Sims shared the stage with CWU James L. Gaudino who used the occasion to renew his promise to ensure that Central remains a welcoming campus environment that supports inclusiveness and diversity.

[Link to video of the entire State of the University address:]

Gaudino said normally the State of the University address serves to celebrate the institution’s progress during the previous year but this year seemed different because of the current turbulent political climate in the country.

“I am disappointed and discouraged by the cacophony of civil discourse that seemed to divide, confuse, and alienate,” he said. “The sum of it left me feeling anxious about our present and our future.”

But, he added, what gives him hope is the special character of CWU and the campus community. He praised the university’s students, faculty, and staff for their dedication to creating a learning environment that is enriched by diverse experiences, abilities, and cultures.

“Together, we will continue to be a welcoming community that places the highest value on inclusiveness, free speech, and the exploration of ideas, identities, and cultures,” he said. “I am proud of the learning environment we offer to our students.

“I believe the next 10 years will require that we be increasingly flexible, innovative, and entrepreneurial,” Gaudino said. “What is key, however, is that we all strive toward the same goal, which is to empower and to unleash the full capability of Central.”

During his address, Gaudino also said 2016 was a very successful year for CWU, with the state of Washington investing more than $140 million in new construction and facilities renovation projects on campus.

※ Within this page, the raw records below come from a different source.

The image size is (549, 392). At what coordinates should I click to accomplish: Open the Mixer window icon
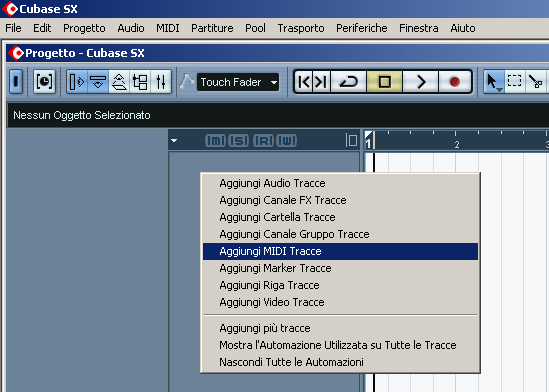[x=161, y=82]
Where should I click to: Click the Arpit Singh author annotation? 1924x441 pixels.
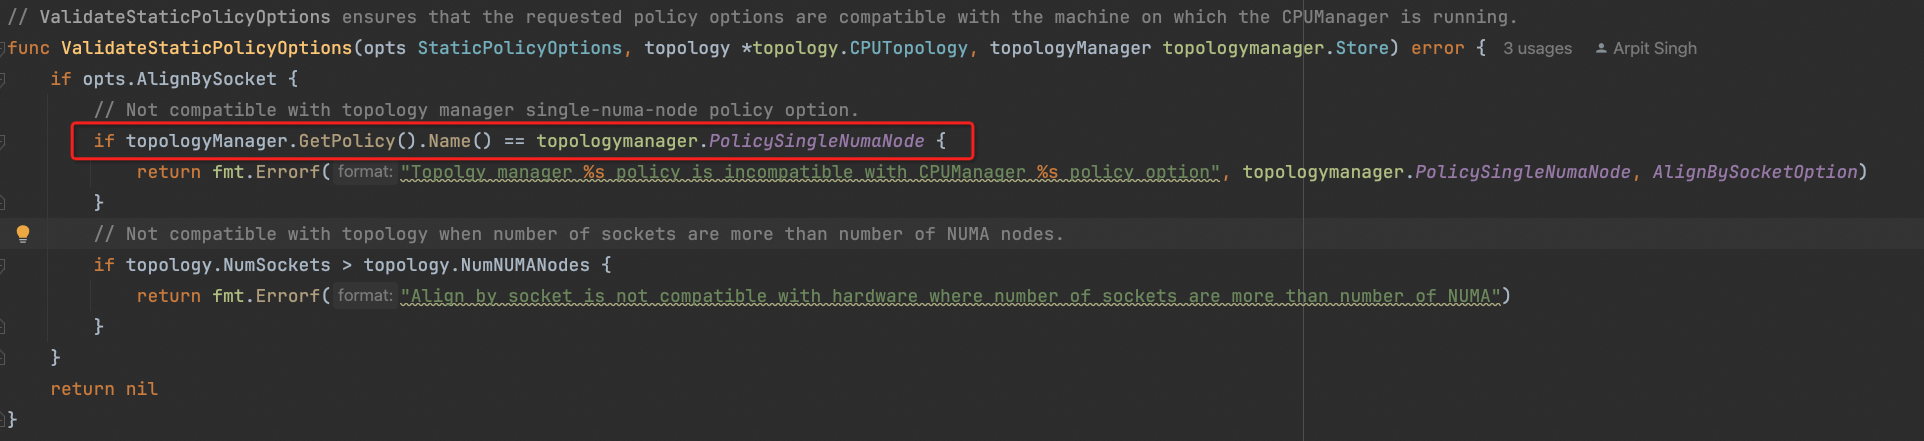pos(1654,48)
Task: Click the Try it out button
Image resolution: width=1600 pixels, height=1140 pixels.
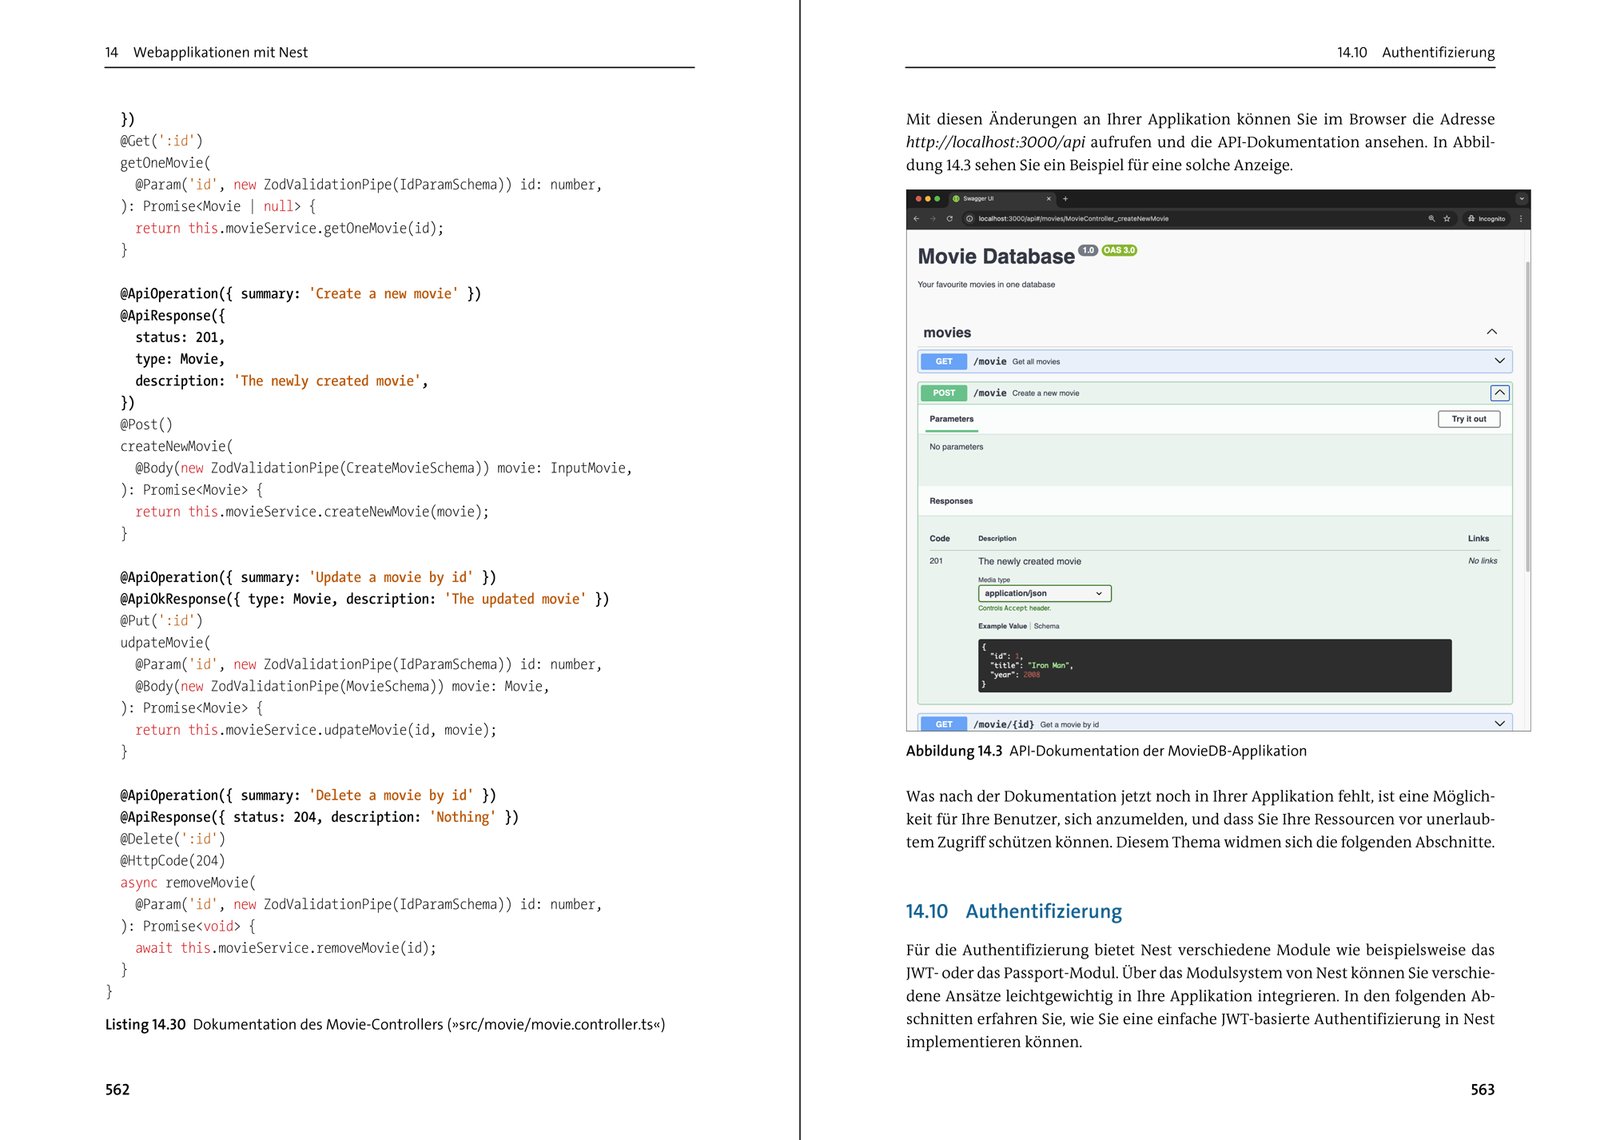Action: (x=1468, y=419)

“That’s a lot of money for a university our size, and it has definitely taxed our facilities and capital planning staff,” the president added. “However, they are getting it done with the excellence we have come to expect from them.”
Infrastructure enhancements, including the grand opening of Science II, have served to bolster and support CWU’s academic and student support programs.
“We are, simply put, the ‘Best in the West,’” Gaudino said. “Our collective commitment to student achievement is palpable. It’s why our students come—and it’s why they stay.”
Those students include members of a record freshman class, of more than 2,000 students during the 2015-16 academic year. Coupled with continued strong transfer student enrollment, CWU’s overall student body was nearly 12,000 during the period, which is almost a 25 percent in the past decade.
The president noted that an additional reason for CWU’s success was the nearly 200 new faculty and staff that joined the university during 2016. “They came not just for a job, but for an opportunity to improve the lives of our students,” Gaudino added.
Gaudino reported that CWU ended the 2016 fiscal year with small, but positive, budget surpluses, adding that salary and wage enhancements are forecast for the coming years. The university’s overall fiscal well-being was also noted by Moody's Investors Service. which reaffirmed CWU’s A-1 bond rating, essentially, the highest a comprehensive university, like CWU, can achieve, “and a very strong indicator of our financial health,” Gaudino said.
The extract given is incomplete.